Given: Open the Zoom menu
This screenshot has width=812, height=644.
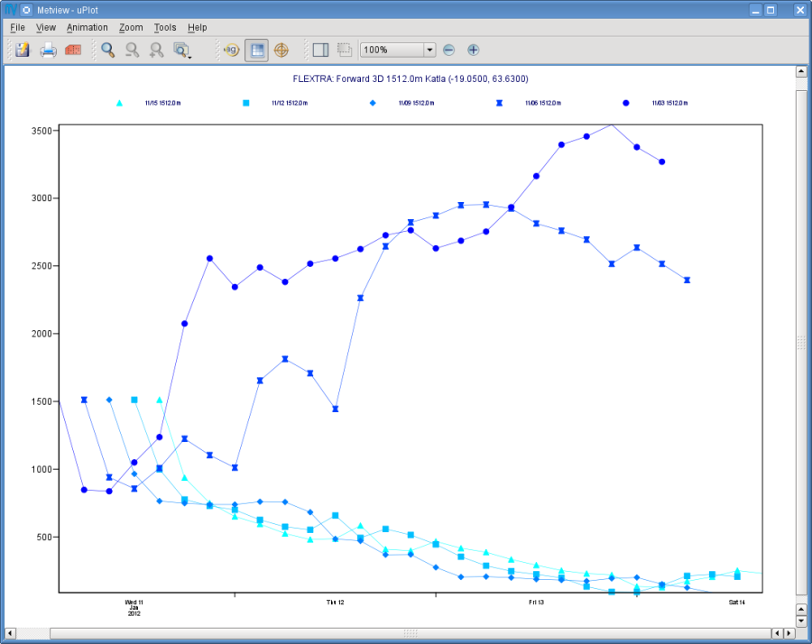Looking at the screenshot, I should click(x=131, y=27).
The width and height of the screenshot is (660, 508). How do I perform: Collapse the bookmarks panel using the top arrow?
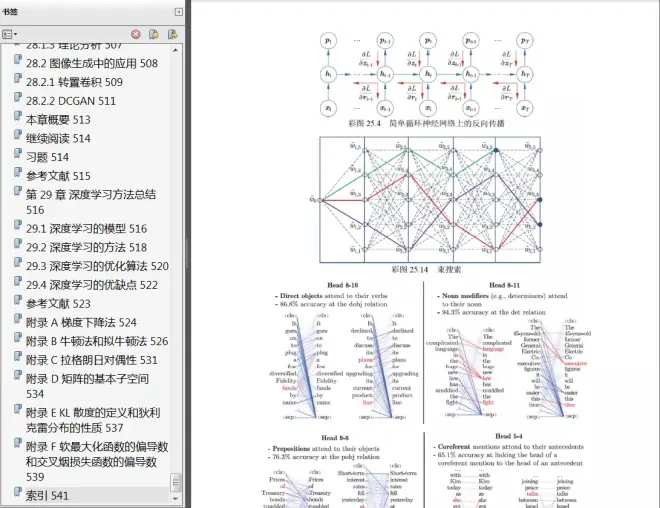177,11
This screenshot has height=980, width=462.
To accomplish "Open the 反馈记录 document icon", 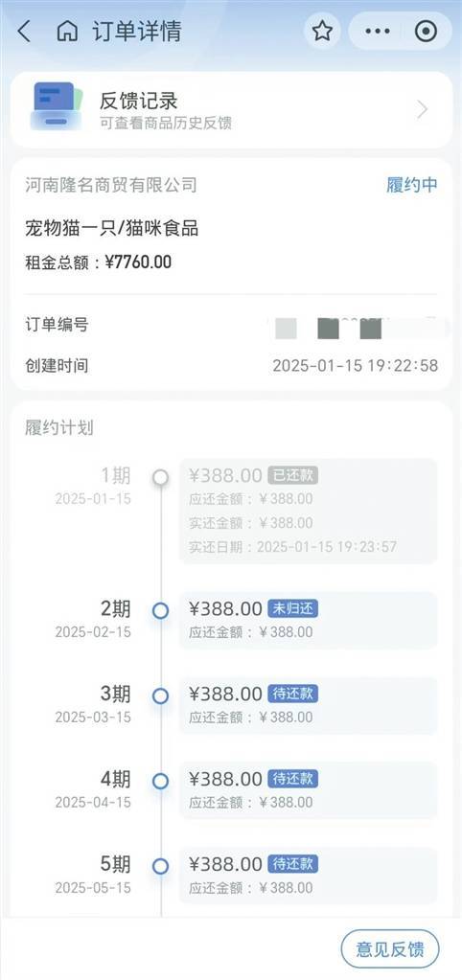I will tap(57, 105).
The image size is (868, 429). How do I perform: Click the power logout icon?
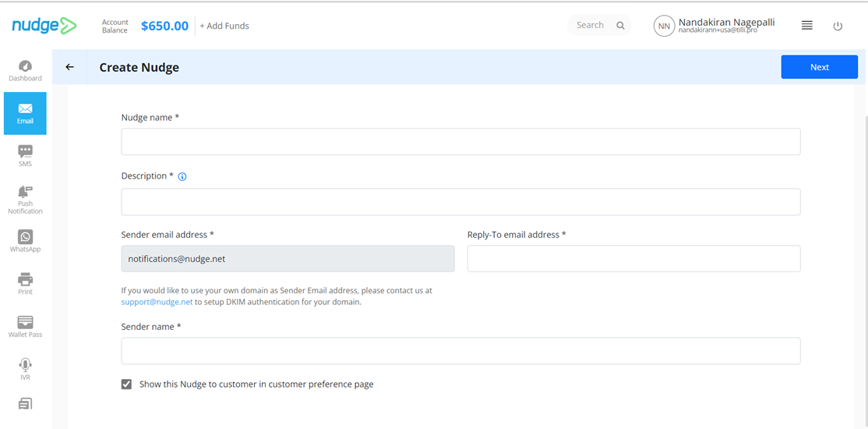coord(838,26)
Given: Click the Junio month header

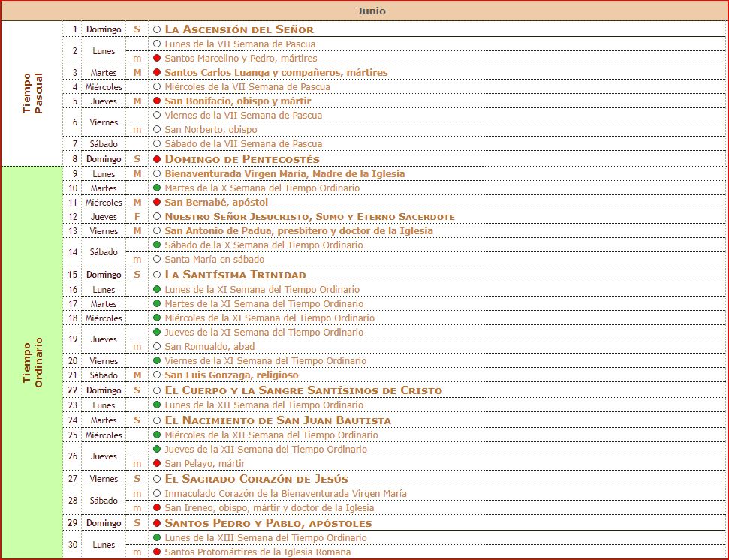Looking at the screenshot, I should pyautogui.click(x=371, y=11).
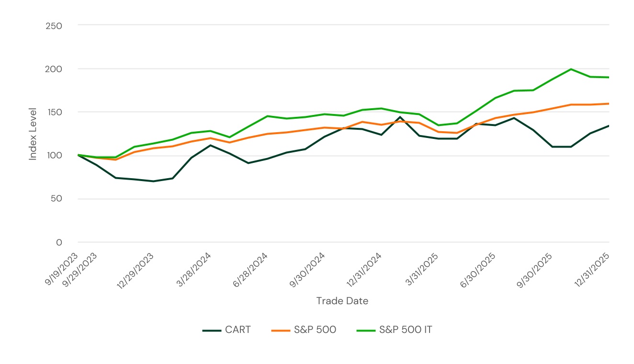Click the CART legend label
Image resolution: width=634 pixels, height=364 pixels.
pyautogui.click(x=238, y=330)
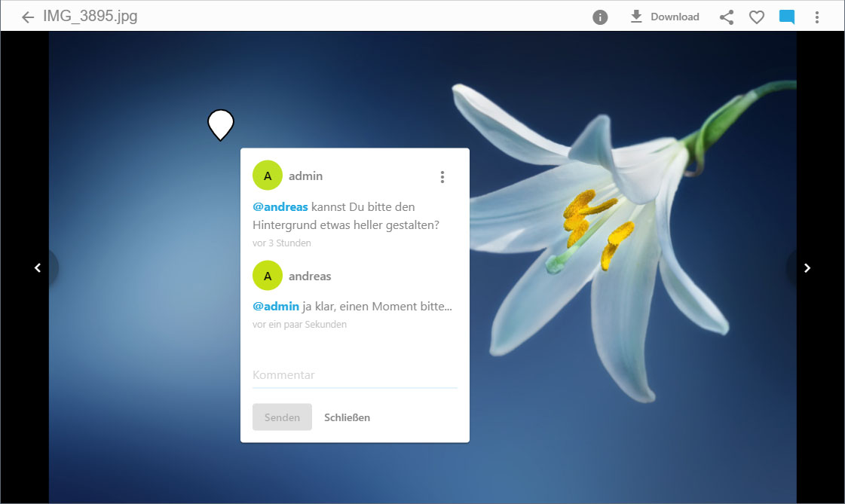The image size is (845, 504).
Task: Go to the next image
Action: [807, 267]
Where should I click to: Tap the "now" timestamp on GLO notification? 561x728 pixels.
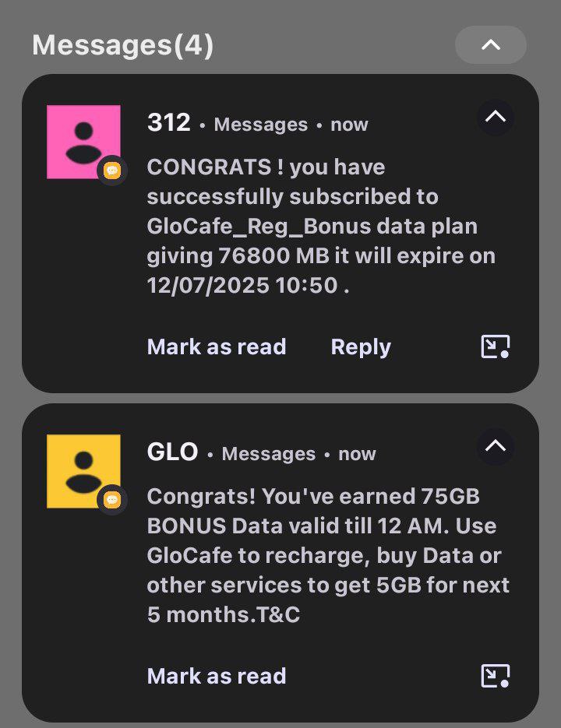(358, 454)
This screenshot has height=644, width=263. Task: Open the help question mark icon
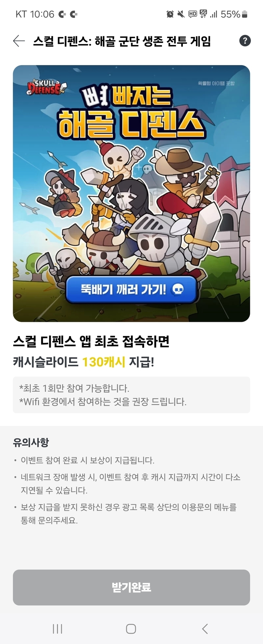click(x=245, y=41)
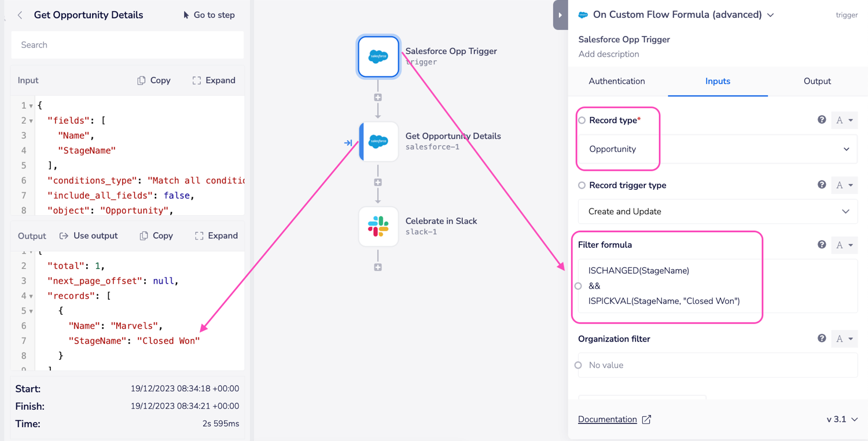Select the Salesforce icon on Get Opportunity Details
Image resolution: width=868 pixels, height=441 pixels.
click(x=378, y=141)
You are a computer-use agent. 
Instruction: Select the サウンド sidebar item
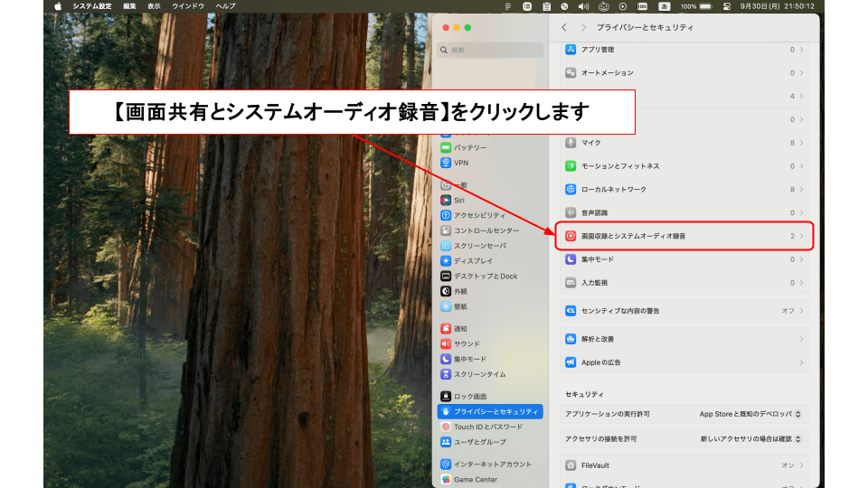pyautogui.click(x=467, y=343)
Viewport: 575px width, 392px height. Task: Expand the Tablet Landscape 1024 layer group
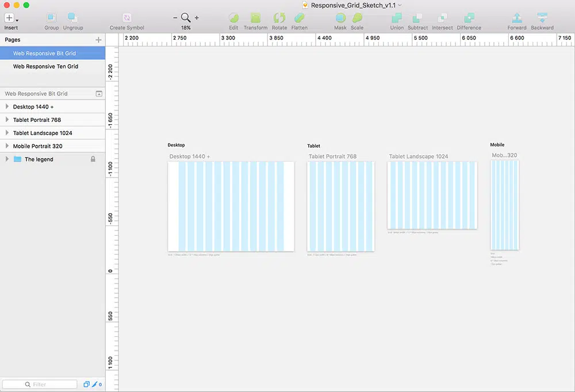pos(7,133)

########################################

Extract, character for character, every line from the one that holds "Instruction: Select the サウンド sidebar item" through the end of the entries above. Include both boundary lines and no pictures.

Instruction: Select the サウンド sidebar item
pyautogui.click(x=467, y=343)
Viewport: 575px width, 392px height. Task: Expand the Tablet Landscape 1024 layer group
pos(7,133)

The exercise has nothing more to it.